◆ STATED EXERCISE:
Rewrite the lines below, replacing "icon" with "symbol" wherever it occurs and leaving everything else unchanged.

START

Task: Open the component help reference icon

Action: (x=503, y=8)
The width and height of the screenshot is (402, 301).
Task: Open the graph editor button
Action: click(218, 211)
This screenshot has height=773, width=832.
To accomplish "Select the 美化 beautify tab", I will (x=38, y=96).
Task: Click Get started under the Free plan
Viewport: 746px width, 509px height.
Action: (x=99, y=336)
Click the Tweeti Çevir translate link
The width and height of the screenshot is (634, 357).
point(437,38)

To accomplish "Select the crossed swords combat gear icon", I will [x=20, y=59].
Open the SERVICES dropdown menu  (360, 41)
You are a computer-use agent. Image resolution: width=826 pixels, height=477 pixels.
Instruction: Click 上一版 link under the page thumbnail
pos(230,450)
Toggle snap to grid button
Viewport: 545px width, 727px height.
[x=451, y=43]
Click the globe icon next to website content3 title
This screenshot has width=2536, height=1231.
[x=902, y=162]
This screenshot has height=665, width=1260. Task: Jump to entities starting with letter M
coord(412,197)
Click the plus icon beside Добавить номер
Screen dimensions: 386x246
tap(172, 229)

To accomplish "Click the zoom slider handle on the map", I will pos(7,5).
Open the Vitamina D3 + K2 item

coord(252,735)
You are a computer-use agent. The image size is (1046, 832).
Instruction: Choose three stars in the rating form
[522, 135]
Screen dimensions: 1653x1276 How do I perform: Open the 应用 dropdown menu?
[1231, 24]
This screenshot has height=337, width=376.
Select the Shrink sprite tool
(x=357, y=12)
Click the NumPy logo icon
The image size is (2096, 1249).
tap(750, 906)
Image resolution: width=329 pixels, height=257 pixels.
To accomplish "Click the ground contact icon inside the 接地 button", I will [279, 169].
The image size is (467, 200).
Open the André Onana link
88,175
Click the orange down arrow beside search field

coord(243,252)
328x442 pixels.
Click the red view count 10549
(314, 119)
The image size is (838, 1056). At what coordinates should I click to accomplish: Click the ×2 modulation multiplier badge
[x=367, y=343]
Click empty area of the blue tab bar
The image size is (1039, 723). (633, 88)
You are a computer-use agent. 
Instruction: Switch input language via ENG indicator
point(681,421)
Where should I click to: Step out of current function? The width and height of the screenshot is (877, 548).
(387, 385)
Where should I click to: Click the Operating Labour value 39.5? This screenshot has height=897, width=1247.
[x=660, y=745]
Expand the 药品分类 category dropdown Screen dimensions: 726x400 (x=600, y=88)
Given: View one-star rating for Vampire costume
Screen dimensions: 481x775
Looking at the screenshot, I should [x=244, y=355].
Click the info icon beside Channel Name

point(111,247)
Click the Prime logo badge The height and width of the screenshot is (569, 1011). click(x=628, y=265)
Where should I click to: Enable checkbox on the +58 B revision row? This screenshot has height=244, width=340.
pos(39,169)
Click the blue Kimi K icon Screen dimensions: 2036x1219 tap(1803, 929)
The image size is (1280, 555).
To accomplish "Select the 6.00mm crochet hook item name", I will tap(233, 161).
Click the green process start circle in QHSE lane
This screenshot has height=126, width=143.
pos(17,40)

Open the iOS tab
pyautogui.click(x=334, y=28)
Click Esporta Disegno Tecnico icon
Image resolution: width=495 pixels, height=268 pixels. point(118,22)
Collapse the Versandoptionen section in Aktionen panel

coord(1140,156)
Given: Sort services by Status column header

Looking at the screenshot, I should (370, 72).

END

◆ THE RESULT:
Task: Open the component help reference symbol

Action: (x=503, y=8)
The width and height of the screenshot is (402, 301).
Task: Open the graph editor button
Action: click(218, 211)
This screenshot has height=773, width=832.
To accomplish "Select the 美化 beautify tab", I will (x=38, y=96).
Task: Click Get started under the Free plan
Viewport: 746px width, 509px height.
Action: (x=99, y=336)
Click the Tweeti Çevir translate link
The width and height of the screenshot is (634, 357).
point(437,38)

To accomplish "Select the crossed swords combat gear symbol", I will [x=20, y=59].
Open the SERVICES dropdown menu  (360, 41)
You are a computer-use agent. Image resolution: width=826 pixels, height=477 pixels.
Instruction: Click 上一版 link under the page thumbnail
pos(230,450)
Toggle snap to grid button
Viewport: 545px width, 727px height.
[x=451, y=43]
Click the globe symbol next to website content3 title
This screenshot has width=2536, height=1231.
[x=902, y=162]
This screenshot has height=665, width=1260. Task: Jump to entities starting with letter M
coord(412,197)
Click the plus symbol beside Добавить номер
Screen dimensions: 386x246
tap(172, 229)

To accomplish "Click the zoom slider handle on the map", I will pos(7,5).
Open the Vitamina D3 + K2 item

coord(252,735)
You are a computer-use agent. The image size is (1046, 832).
Instruction: Choose three stars in the rating form
[522, 135]
Screen dimensions: 1653x1276 How do I perform: Open the 应用 dropdown menu?
[1231, 24]
This screenshot has height=337, width=376.
Select the Shrink sprite tool
(x=357, y=12)
Click the NumPy logo symbol
The image size is (2096, 1249).
tap(750, 906)
Image resolution: width=329 pixels, height=257 pixels.
To accomplish "Click the ground contact symbol inside the 接地 button", I will [279, 169].
The image size is (467, 200).
Open the André Onana link
88,175
Click the orange down arrow beside search field

coord(243,252)
328x442 pixels.
Click the red view count 10549
(314, 119)
The image size is (838, 1056). At what coordinates should I click to accomplish: Click the ×2 modulation multiplier badge
[x=367, y=343]
Click empty area of the blue tab bar
The image size is (1039, 723). (633, 88)
You are a computer-use agent. 
Instruction: Switch input language via ENG indicator
point(681,421)
Where should I click to: Step out of current function? The width and height of the screenshot is (877, 548).
(387, 385)
Where should I click to: Click the Operating Labour value 39.5? This screenshot has height=897, width=1247.
[x=660, y=745]
Expand the 药品分类 category dropdown Screen dimensions: 726x400 (x=600, y=88)
Given: View one-star rating for Vampire costume
Screen dimensions: 481x775
Looking at the screenshot, I should [x=244, y=355].
Click the info symbol beside Channel Name

point(111,247)
Click the Prime logo badge The height and width of the screenshot is (569, 1011). click(x=628, y=265)
Where should I click to: Enable checkbox on the +58 B revision row? This screenshot has height=244, width=340.
pos(39,169)
Click the blue Kimi K symbol Screen dimensions: 2036x1219 tap(1803, 929)
The image size is (1280, 555).
To accomplish "Select the 6.00mm crochet hook item name", I will tap(233, 161).
Click the green process start circle in QHSE lane
This screenshot has height=126, width=143.
pos(17,40)

Open the iOS tab
pyautogui.click(x=334, y=28)
Click Esporta Disegno Tecnico symbol
Image resolution: width=495 pixels, height=268 pixels. point(118,22)
Collapse the Versandoptionen section in Aktionen panel

coord(1140,156)
Given: Sort services by Status column header

Looking at the screenshot, I should (370, 72).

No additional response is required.